Will Connecticut Circumvent The Second Amendment?

In 2005, Congress enacted the Protection of Lawful Commerce In Arms Act, and stated in clear words why.

The purposes of this chapter are as follows:

(1) To prohibit causes of action against manufacturers, distributors, dealers, and importers of firearms or ammunition products, and their trade associations, for the harm solely caused by the criminal or unlawful misuse of firearm products or ammunition products by others when the product functioned as designed and intended.

(2) To preserve a citizen’s access to a supply of firearms and ammunition for all lawful purposes, including hunting, self-defense, collecting, and competitive or recreational shooting.

(3) To guarantee a citizen’s rights, privileges, and immunities, as applied to the States, under the Fourteenth Amendment to the United States Constitution, pursuant to section 5 of that Amendment.

(4) To prevent the use of such lawsuits to impose unreasonable burdens on interstate and foreign commerce.

(5) To protect the right, under the First Amendment to the Constitution, of manufacturers, distributors, dealers, and importers of firearms or ammunition products, and trade associations, to speak freely, to assemble peaceably, and to petition the Government for a redress of their grievances.

(6) To preserve and protect the Separation of Powers doctrine and important principles of federalism, State sovereignty and comity between sister States.

(7) To exercise congressional power under article IV, section 1 (the Full Faith and Credit Clause) of the United States Constitution.

This stripped away one of the most potent weapons to circumvent the Second Amendment, lawfare. Or at least, that was its purpose. But the Connecticut Supreme Court saw what might be a crack in the protection.

The plaintiffs’ second theory of liability was that the defendants marketed the rifle, through advertising and product catalogs, in an unethical, oppressive, immoral, and unscrupulous  manner by extolling the militaristic and assaultive qualities of the rifle and reinforcing the image of the rifle as a combat weapon that is intended to be used for the purposes of waging war and killing human beings. The plaintiffs alleged that the defendants advertised this rifle differently from how they would promote and sell rifles intended for legal civilian purposes such as hunting and recreation. In connection with this second theory of liability, the plaintiffs also alleged that the defendants’ marketing of the rifle to civilians for offensive assault missions was a substantial factor in causing the decedents’ injuries in that L’s attack, had it occurred at all, would have been less lethal if L had not been encouraged by the defendants’ marketing campaign to select the rifle in question as his weapon of choice.

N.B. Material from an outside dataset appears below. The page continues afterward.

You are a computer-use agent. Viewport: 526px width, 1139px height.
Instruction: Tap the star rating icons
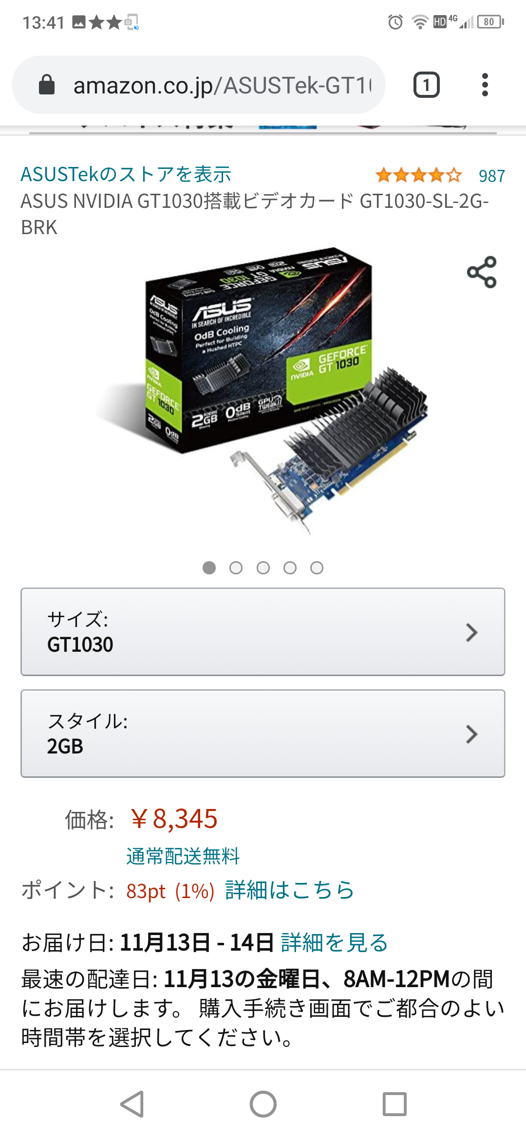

The marketing of AR-15 rifles could be an unfair trade practice under Connecticut’s CUPTA, and thereby expose manufacturers to liability, according to the court, which it accepts as true the allegations of the complaint as its ruling on a motion to strike the complaint. The allegations are that these are “military style assault weapons” with the capacity to “inflict unparalleled carnage.”

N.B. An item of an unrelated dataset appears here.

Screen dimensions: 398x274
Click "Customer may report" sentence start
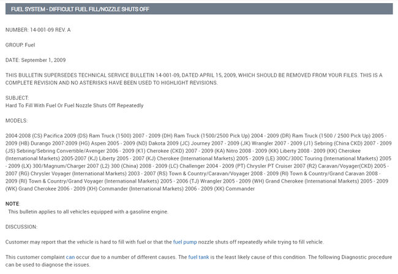coord(31,242)
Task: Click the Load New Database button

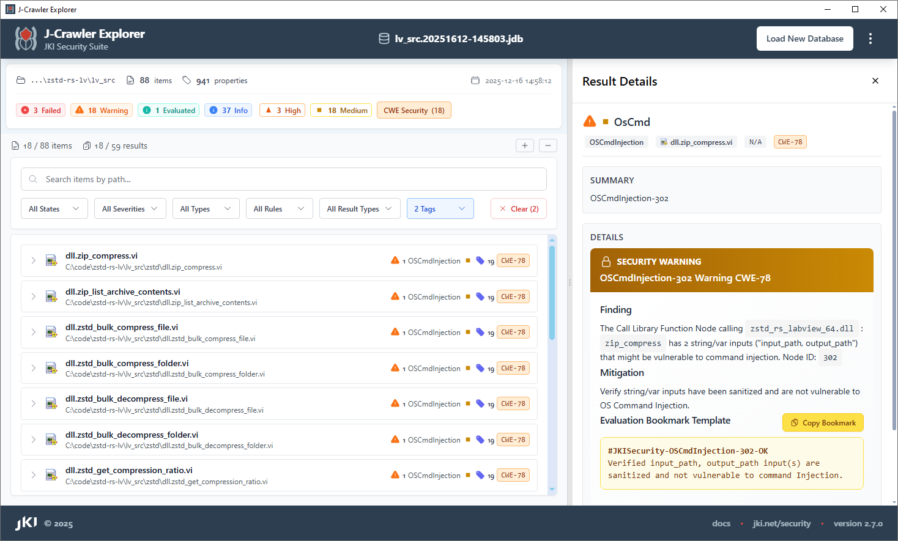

Rapid semiautomatic fire ‘‘unleashes a torrent of bullets in a matter of seconds.’’ The ability to accommodate large capacity magazines allows for prolonged assaults. Exceptional muzzle velocity makes each hit catastrophic. Indeed, the plaintiffs contend, bullets fired from these rifles travel at such a high velocity that they cause a shockwave to pass through the body upon impact, resulting in catastrophic injuries even in areas remote to the direct wound. Finally, the fact that the AR-15 and M16 are lightweight, air-cooled, gas-operated, and magazine fed, enabling rapid fire with limited recoil, means that their lethality is not dependent on good aim or ideal combat conditions.

Yet, it’s not so much that these guns can allegedly do all this, but that the manufacturer’s  “advertising and marketing the rifle in an unethical, oppressive, immoral, and unscrupulous manner” meant that downstream users of the gun are inclined to commit mass murder because of this marketing.

In this case, the court allowed the suit to proceed over whether the weapon maker violated state prohibitions against unfair trade practices. The plaintiffs argue that the AR-15-style rifle used in the attack had been marketed as a weapon of war in a campaign aimed deliberately at troubled young men like Adam Lanza, the Sandy Hook gunman.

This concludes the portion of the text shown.